Secara keseluruhan, Barclays menargetkan penyaluran pembiayaan hijau dan transisi senilai USD1 triliun (sekitar Rp16.300 triliun) hingga 2030. Sejak 2020, bank ini telah memfasilitasi lebih dari USD250 miliar dalam bentuk pembiayaan keberlanjutan. Selain itu, Barclays telah menanamkan modal ekuitas senilai 239 juta poundsterling ke teknologi iklim tahap awal—sektor yang dianggap krusial untuk mencapai target iklim global.

“Ada peluang besar untuk memperluas skala teknologi iklim,” ujar Hanna. “Sektor ini membuka area pertumbuhan baru, menciptakan lapangan kerja, tapi juga membawa tantangan kompleks.”

Ke depan, Barclays akan memperluas cakupan kerangka kerja transisi iklimnya ke perusahaan-perusahaan tercatat di sektor properti komersial dan pertambangan. Bank juga akan mulai mengintegrasikan faktor-faktor alam dan sosial yang lebih luas ke dalam penilaian keberlanjutan kliennya.

Kerangka transisi ini dirancang untuk memahami bagaimana rencana klien dalam menurunkan emisi karbon mereka. Barclays menggunakan pendekatan ini sebagai alat keterlibatan strategis, panduan mitigasi risiko, dan sekaligus instrumen identifikasi peluang bisnis.

“Ini bukan cuma alat interaksi, tapi juga cara untuk membaca arah portofolio kami ke depan,” ucap Hanna. “Dalam beberapa tahun terakhir, pemahaman kami terhadap proses transisi iklim telah berkembang pesat.”

Bagaimana Keadaan Pembiayaan Berkelanjutan di Indonesia?

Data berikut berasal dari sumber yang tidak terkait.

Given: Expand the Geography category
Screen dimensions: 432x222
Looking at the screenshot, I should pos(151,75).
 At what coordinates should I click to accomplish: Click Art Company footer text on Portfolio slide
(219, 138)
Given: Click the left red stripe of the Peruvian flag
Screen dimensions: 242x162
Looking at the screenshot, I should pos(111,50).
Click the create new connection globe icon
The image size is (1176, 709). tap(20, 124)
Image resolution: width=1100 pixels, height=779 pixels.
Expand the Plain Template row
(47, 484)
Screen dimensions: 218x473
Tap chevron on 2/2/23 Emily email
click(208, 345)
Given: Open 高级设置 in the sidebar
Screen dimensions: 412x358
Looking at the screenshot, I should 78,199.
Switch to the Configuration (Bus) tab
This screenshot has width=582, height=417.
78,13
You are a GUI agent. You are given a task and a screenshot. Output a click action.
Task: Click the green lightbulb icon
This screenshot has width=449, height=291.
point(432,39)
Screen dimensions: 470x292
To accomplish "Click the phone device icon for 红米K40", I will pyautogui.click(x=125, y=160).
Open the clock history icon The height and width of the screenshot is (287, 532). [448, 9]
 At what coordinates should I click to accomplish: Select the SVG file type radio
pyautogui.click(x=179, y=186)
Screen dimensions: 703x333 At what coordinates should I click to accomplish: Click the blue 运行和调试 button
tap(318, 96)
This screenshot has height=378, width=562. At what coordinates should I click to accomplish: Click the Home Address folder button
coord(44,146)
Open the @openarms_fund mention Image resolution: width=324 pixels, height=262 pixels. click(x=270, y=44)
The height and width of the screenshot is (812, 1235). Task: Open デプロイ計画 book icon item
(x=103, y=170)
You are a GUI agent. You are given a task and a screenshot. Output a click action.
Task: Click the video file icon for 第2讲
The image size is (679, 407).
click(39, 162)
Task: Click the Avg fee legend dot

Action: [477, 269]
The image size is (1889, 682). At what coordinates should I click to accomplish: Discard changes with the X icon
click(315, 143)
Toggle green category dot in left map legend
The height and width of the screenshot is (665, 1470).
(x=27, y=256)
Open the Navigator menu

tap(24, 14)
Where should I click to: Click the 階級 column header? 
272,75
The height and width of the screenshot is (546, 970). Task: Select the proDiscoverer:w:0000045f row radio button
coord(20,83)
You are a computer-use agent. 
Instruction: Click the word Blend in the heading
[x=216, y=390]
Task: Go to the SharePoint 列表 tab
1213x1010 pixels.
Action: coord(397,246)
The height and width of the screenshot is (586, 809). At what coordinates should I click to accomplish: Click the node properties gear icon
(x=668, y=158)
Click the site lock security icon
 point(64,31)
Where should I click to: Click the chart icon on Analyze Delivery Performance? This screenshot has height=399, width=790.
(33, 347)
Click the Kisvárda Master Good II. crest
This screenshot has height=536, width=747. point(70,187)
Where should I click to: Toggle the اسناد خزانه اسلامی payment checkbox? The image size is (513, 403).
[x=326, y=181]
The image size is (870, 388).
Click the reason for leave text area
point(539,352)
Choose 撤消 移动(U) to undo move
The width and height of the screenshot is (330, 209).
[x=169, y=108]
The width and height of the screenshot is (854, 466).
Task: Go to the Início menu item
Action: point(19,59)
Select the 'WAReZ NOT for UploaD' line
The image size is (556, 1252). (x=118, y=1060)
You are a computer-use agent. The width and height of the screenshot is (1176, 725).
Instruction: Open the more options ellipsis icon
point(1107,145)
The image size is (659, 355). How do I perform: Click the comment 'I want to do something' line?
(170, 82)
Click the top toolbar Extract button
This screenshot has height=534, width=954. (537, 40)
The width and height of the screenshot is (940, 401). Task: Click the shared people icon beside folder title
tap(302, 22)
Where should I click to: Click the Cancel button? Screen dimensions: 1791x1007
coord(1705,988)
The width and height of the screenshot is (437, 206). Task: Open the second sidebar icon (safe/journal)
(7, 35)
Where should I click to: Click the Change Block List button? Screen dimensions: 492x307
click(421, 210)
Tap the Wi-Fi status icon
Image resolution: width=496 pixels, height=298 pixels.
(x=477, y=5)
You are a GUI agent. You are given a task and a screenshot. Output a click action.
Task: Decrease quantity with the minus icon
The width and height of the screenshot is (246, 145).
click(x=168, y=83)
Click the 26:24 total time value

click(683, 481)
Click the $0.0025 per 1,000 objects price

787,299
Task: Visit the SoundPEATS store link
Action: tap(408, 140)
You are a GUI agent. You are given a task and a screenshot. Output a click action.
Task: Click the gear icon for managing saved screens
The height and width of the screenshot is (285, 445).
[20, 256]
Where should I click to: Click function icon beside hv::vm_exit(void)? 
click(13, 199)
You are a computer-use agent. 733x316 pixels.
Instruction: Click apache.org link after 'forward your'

Di tengah gempuran tekanan iklim global dan tren pendanaan hijau di tingkat internasional, Indonesia perlahan membangun pijakan strategis di sektor pembiayaan berkelanjutan. Kerangka regulasi, dukungan institusional, hingga inisiatif dari sektor perbankan nasional menunjukkan transisi menuju ekonomi rendah karbon bukan lagi wacana. Namun di balik geliat itu, tantangan struktural tetap membayangi.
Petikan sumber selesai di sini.